_EXERCISE TASK_
Please reproduce the records word for word, beginning at the line containing "Sort table by Addr column icon" and continuing through the line containing "[x=362, y=629]". Omit the pictures from your copy.

══════

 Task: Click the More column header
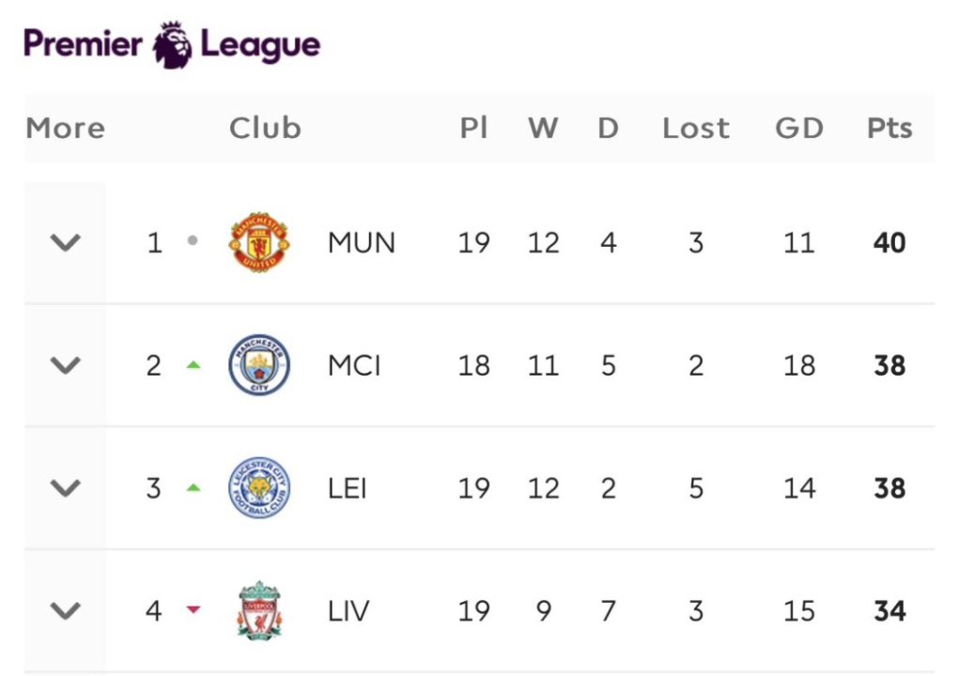point(65,128)
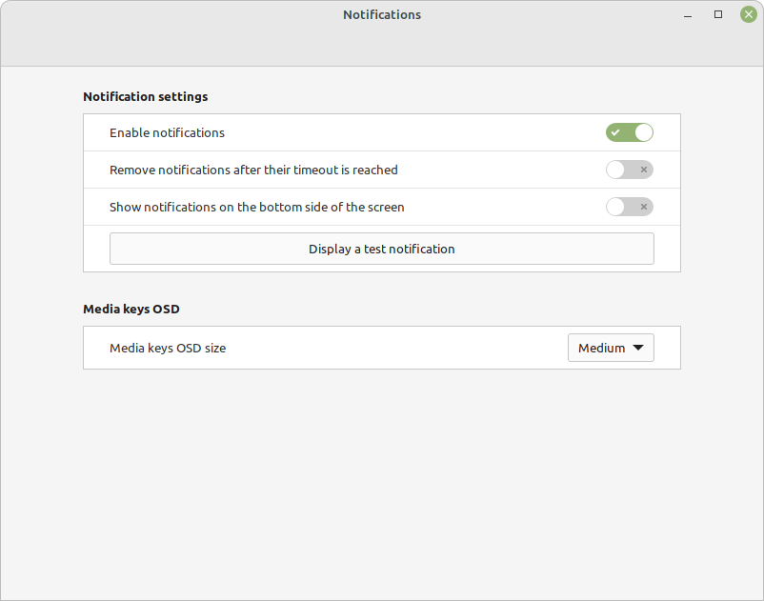The width and height of the screenshot is (764, 601).
Task: Click the Notification settings heading
Action: 145,96
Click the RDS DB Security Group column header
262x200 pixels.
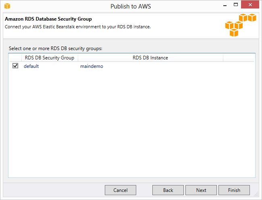click(x=50, y=58)
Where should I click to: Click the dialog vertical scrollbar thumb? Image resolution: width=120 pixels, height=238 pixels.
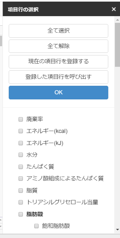tap(117, 45)
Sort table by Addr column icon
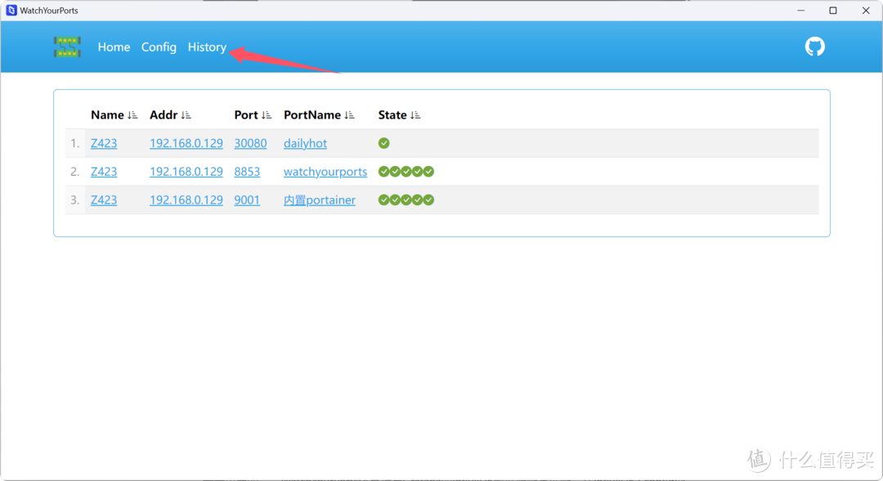 pos(186,115)
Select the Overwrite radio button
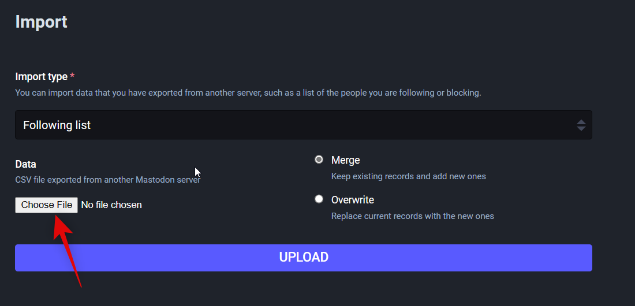This screenshot has width=635, height=306. pyautogui.click(x=319, y=199)
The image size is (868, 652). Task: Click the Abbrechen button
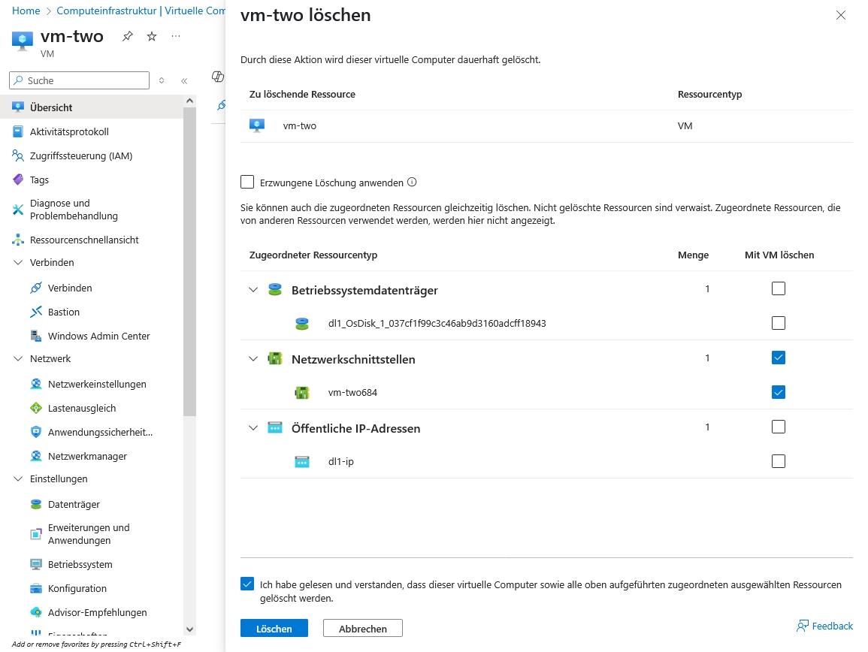[x=362, y=629]
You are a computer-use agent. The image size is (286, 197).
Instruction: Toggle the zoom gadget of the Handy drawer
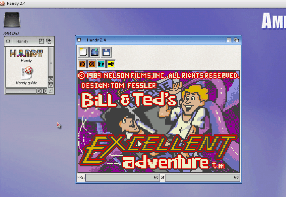tap(41, 41)
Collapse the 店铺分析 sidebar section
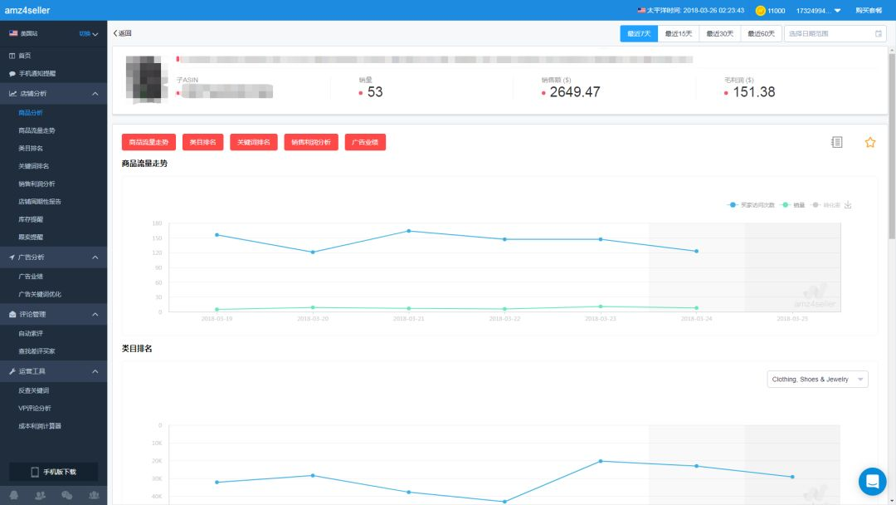896x505 pixels. [x=95, y=94]
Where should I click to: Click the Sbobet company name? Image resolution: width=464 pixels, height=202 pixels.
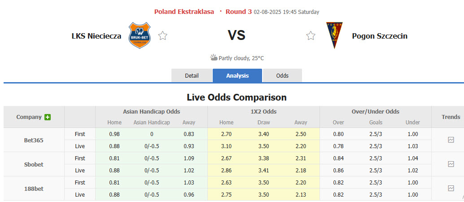coord(34,164)

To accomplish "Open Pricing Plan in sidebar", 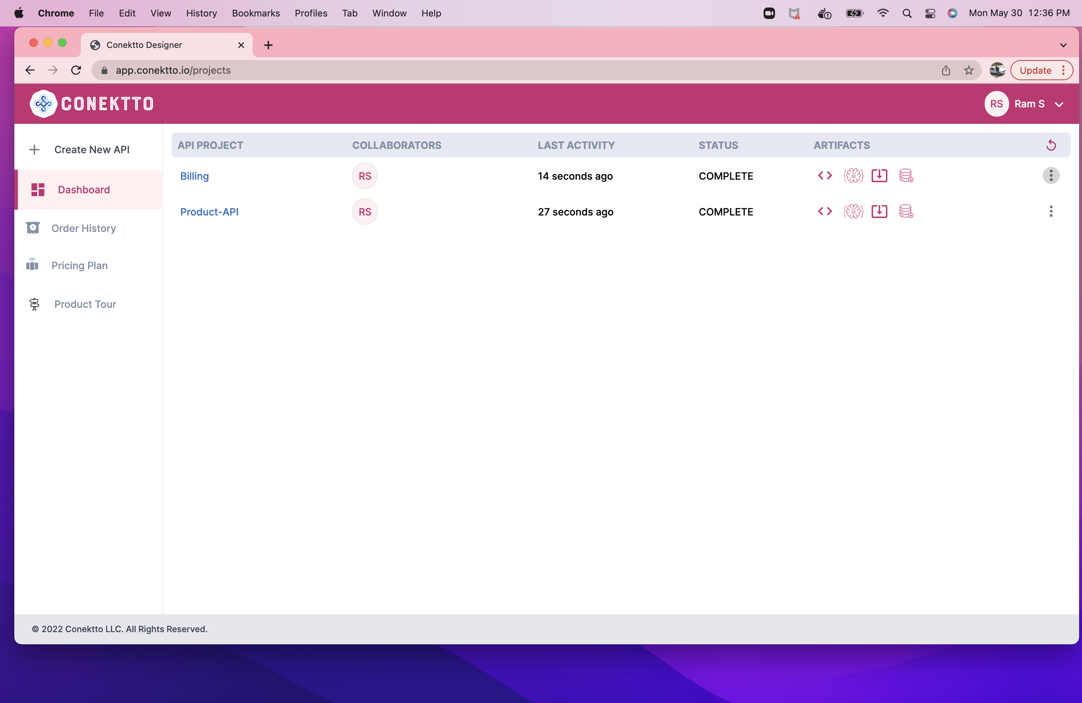I will pos(79,266).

══════

_FINISHED ANSWER_
Sort table by Addr column icon
 pos(186,115)
Select the Overwrite radio button
This screenshot has width=635, height=306. pyautogui.click(x=319, y=199)
The image size is (868, 652). Task: Click the Abbrechen button
[x=362, y=629]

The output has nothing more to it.